Fuenteovejuna

Antonio Gardes after Lope de Vega
Antonio Gardes Company
Sadler’s Wells Theatre

Fuenteovejuna

The late Antonio Gardes, who created this work in 1994, knew how to handle a dance narrative. Here he takes the core of de Vega's play and fashions a choreographic drama.

It is the story of the village of Fuenteovejuna and how it turns en mass on its despotic overlord after he abducts a bridal couple on their wedding day and uses the girl for his own pleasure. When the law attempts to arraign someone for the killing of the Commendador, every single villager claims to be the murderer and the judge finds no one guilty.

Although this performance is part of Sadlers Wells's current Flamenco Festival, this is not an exclusively flamenco piece. The score incorporates a baroque style and even an extract from Mussorgsky. There is lovely lyrical choreography for the young lovers and some attractive village dances to celebrate the wedding, including a bravura set of solos in which the young men of the village present flowers to the bride.

There is a threatening advance as the Commendador and his bully boys ride into the village, but it is the flamenco based choreography that provides the most dramatic material. Zapateado is used excitingly as a form of dialogue, especially in a confrontation between the village mayor (the father of the bride) and the Commendador, and later as the villagers discuss what they are to do in response to their lord's latest outrage. Gardes knew how to create drama from moments of stillness and silence, gradually adding hand claps and foot stamps to built tension then adding a single singer's voice before expanding the action.

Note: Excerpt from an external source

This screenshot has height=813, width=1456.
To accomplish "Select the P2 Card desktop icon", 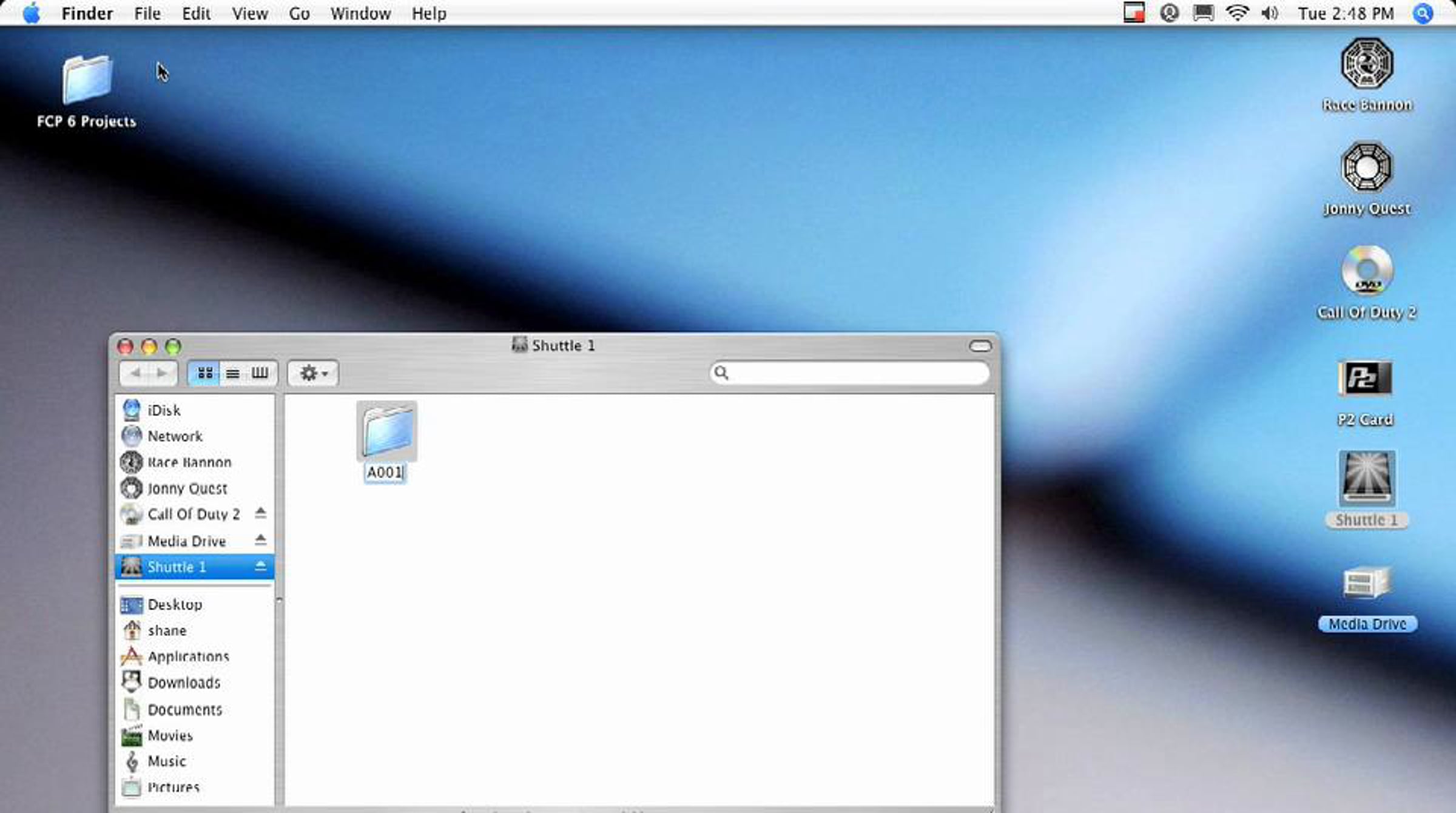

This is a strong dramatic work that is certainly not just for the flamenco fanatic, though there is plenty here, not least some excellent singing, which will please the specialist. Cristina Carnero and Angel Gil make a charming pair as the bridal couple and José Carmona gives the black-coated mayor a formal dignity. In scarlet coat in contrast to the brown, ochre and grey-green garments of the villagers, the Commendador and his sinister henchmen stand out as evil figures but Miguel Angel Rojas makes him threatening without overdoing the histrionics.

The story makes these players the leading characters but, like the play's theme of communal action this is an ensemble work and the demands it makes on the whole company are well matched by every member.